Distinguishing VCI from other forms of dementia and neurodegenerative diseases may be challenging, highlighting the importance of the evaluation of the clinical phenotype of the study subjects when studying a particular disease entity. In our study, the clinical information of the patients was obtained from the medical records, but the amount of the available information varied between patients. A large proportion of the subjects were later diagnosed with another disease than VCI, although CADASIL testing was originally performed (Supplementary Table I). Furthermore, less than half (46%) of the patients showed a positive family history, the rest of the subjects possibly representing sporadic cases. Samples from the relatives of the patients were not available and therefore we could not analyse the segregation of the detected variants. In addition, the cohort did not include any cases confirmed by neuropathological examination, which could have facilitated the diagnosing and characterization of patients.

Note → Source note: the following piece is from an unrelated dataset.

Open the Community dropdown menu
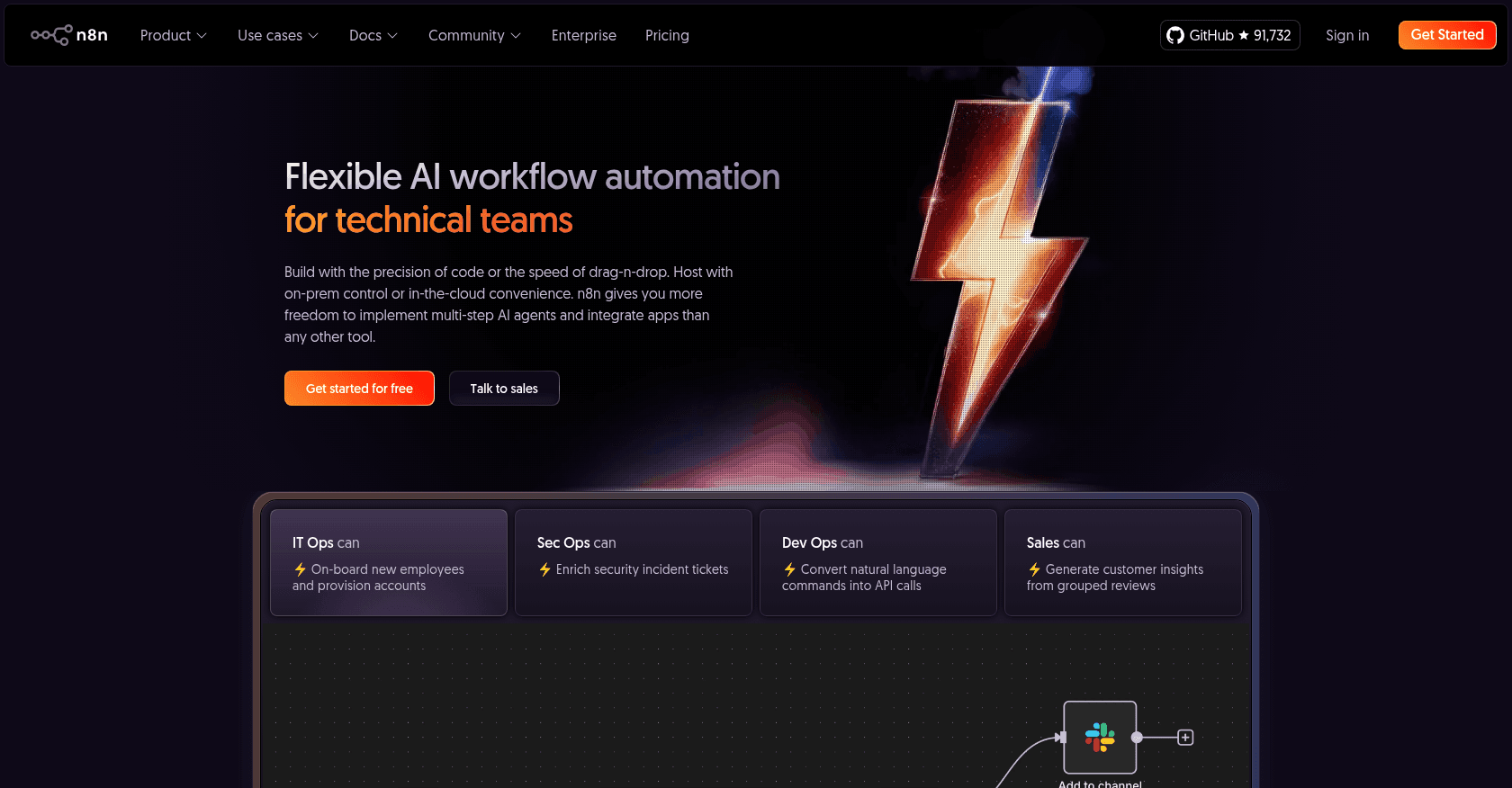Image resolution: width=1512 pixels, height=788 pixels. (474, 35)
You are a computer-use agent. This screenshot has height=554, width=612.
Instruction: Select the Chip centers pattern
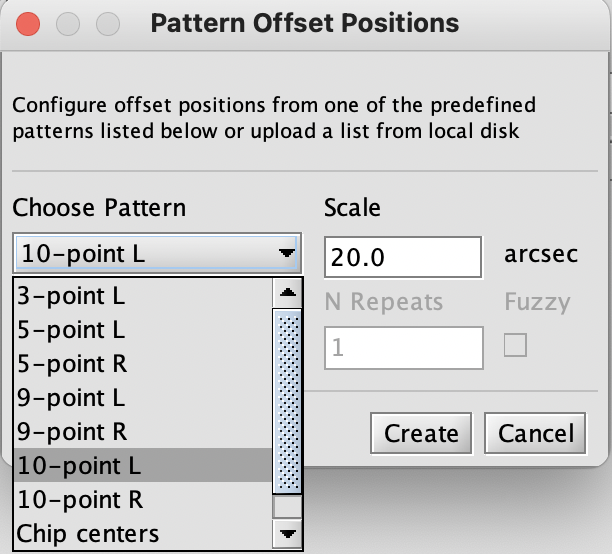point(143,533)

Previous studies have shown that PADMAL and multi-infarct dementia of Swedish type are caused by variants in an untranslated region of COL4A1 [9, 10], but there is limited knowledge on the prevalence of these variants among CSVD patients in different populations. Here we screened the miR-29 microRNA binding site in 3′UTR of COL4A1 in 60 CSVD patients of Finnish origin, but found no variants to be present in our cohort. The small sample size and possible clinical heterogeneity of the cohort included in this analysis can be possible reasons for the negative results obtained. Despite these, this analysis suggests that COL4A1 3′UTR variants are a very rare cause of CSVD and they may be restricted to certain populations and/or clinical phenotypes. Further studies including larger sample sizes from different ethnicities are needed to fully reveal the role of COL4A1 3′UTR variants in the whole spectrum of CSVD.

Patients that remained negative may represent disorders that are inherited in a polygenic rather than a Mendelian manner. Two patients carried variants in genes associated with atrial fibrillation or Ehlers–Danlos syndrome, which are distinct from other variants detected in genes linked to CSVD or other neurological disorders, but which could also have roles in the vascular phenotypes of the patients. Vascular risk factors, such as hypertension and type 2 diabetes, and environmental risk factors, such as smoking and alcohol consumption, have also a role in the pathogenesis of VCI [39]. Some of the patients may carry pathogenic intronic variants, copy number variants, repeat expansions, structural variants, or methylation changes that were not possible to detect with WES. In addition, some of the patients may carry variants in novel genes that have not yet been found to be associated with VCI or other forms of neurodegeneration.

It should also be noted, that the stroke-gene panel used in the variant analysis needs to be updated in future studies, as more data on the genetic background of cerebrovascular phenotypes will accumulate. Pathogenicity of the identified variants with uncertain significance should be confirmed with functional studies and larger data sets.

These data provide evidence for improved information and guidance in genetic testing of familial VCI. Although there are no curative treatments available for VCI, identifying disease-causing variants may aid making a precise diagnosis and provide information on the prognosis. Genetic diagnosis provides the opportunity for diagnostic testing of other affected family members and predictive screening of the unaffected relatives.

In conclusion, our results support pathogenic roles of variants in COL4A1, COL4A2, and HTRA1 in CSVD and VCI. The variants identified in genes linked with neurodegenerative diseases suggest that vascular pathogenic mechanisms are linked to neurodegenerative conditions. Although more research needs to be done to reveal how these variants cause disease, our study provides novel insights into the molecular basis of VCI.